Six different histochemical techniques were employed to study the sites of deposition of glycogen, other carbohydrates, and carbohydrate complexes in uninfected Crassostrea virginica and those parasitized by the larvae of the trematode Bucephalus sp. The carbohydrate and carbohydrate complexes occurring in the parasites were also studied.
In uninfected oysters, glycogen is stored in the digestive diverticula, in Leydig cells located between the diverticula in the digestive gland, in the matrices of the palps, mantle, and gills, in walls of blood vessels, and in ova. There is a marked reduction of stored glycogen at these sites in infected oysters. In addition, the glycogen-storing diverticular cells and the interdiverticular Leydig cells are ruptured and/or lysed and the enclosed glycogen is expelled to the exterior.
Glycogen is found in the sporocysts; however, very little if any is present in cells comprising young germ balls. It is only after the elongate germ balls commence differentiating into cercariae that glycogen appears in their bodies.
In uninfected oysters, glucose deposits are present in the same Leydig cells in which stored glycogen is found. Glucose is believed to be the hexose from which the stored glycogen is synthesized. In infected oysters, the reduction of glucose in Leydig cells is almost complete.
There are histochemically demonstrable amounts of glucose in the blood vessels and sinuses of infected oysters while such is not the case in uninfected ones.

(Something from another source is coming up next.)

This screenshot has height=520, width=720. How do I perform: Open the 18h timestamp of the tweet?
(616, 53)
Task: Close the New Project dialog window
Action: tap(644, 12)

This phenomenon is explained by the destruction of the sites of glycogen synthesis and storage in infected oysters, thus bringing about hyperglycaemia resulting from the accumulation of glucose taken in from the exterior.
The presence of glucose deposits adhering to the gill surfaces of infected oysters may represent the direct absorption of glucose from the environment and contribute to the hyperglycaemic conditions.
The absorption of glucose by sporocysts is suggested by the finding of this hexose adhering to the exterior and in the wall of certain sporocysts.
Gamma metachromatic globules are present in the digestive diverticula of uninfected oysters. Their number is increased in infected oysters. In addition, the connective tissue layers abutting the base of the epithelial lining of the stomach and intestine and the fibres at the base of the surface epithelium of the gills of uninfected and infected oysters are metachromatic. Metachromasia at these sites is believed to be due to acid mucopolysaccharides.
Acid mucopolysaccharides are present in certain cells intermingled among the ciliated epithelial lining of the gastric and intestinal walls and in secretory cells along the surface of the mantle, gills and palps. The histochemical reactions at these sites remain unaltered in infected oysters.
Only older sporocysts include acid mucopolysaccharides in the walls.
In older germ balls, acid mucopolysaccharides are present in the small somatic cells situated on the surface, beneath the enveloping membrane. These are believed to be cuticle-secreting cells.
In developing cercariae, acid mucopolysaccharides are found in the cuticle and certain parenchymal cells.
There is an increase in the number of ‘brown cells’ in infected oysters. The smallest and largest do not include acid mucopolysaccharides but those that measure between 0·006 and 0·012 mm are partially or totally positive for acid mucopolysaccharide. Slight metachromasia and sphingomyelins also are associated with certain ‘brown cells’ found in the digestive glands of infected oysters.
Large ‘brown cells’ in the intertubular spaces in the digestive glands of both uninfected and infected oysters have been observed to undergo division.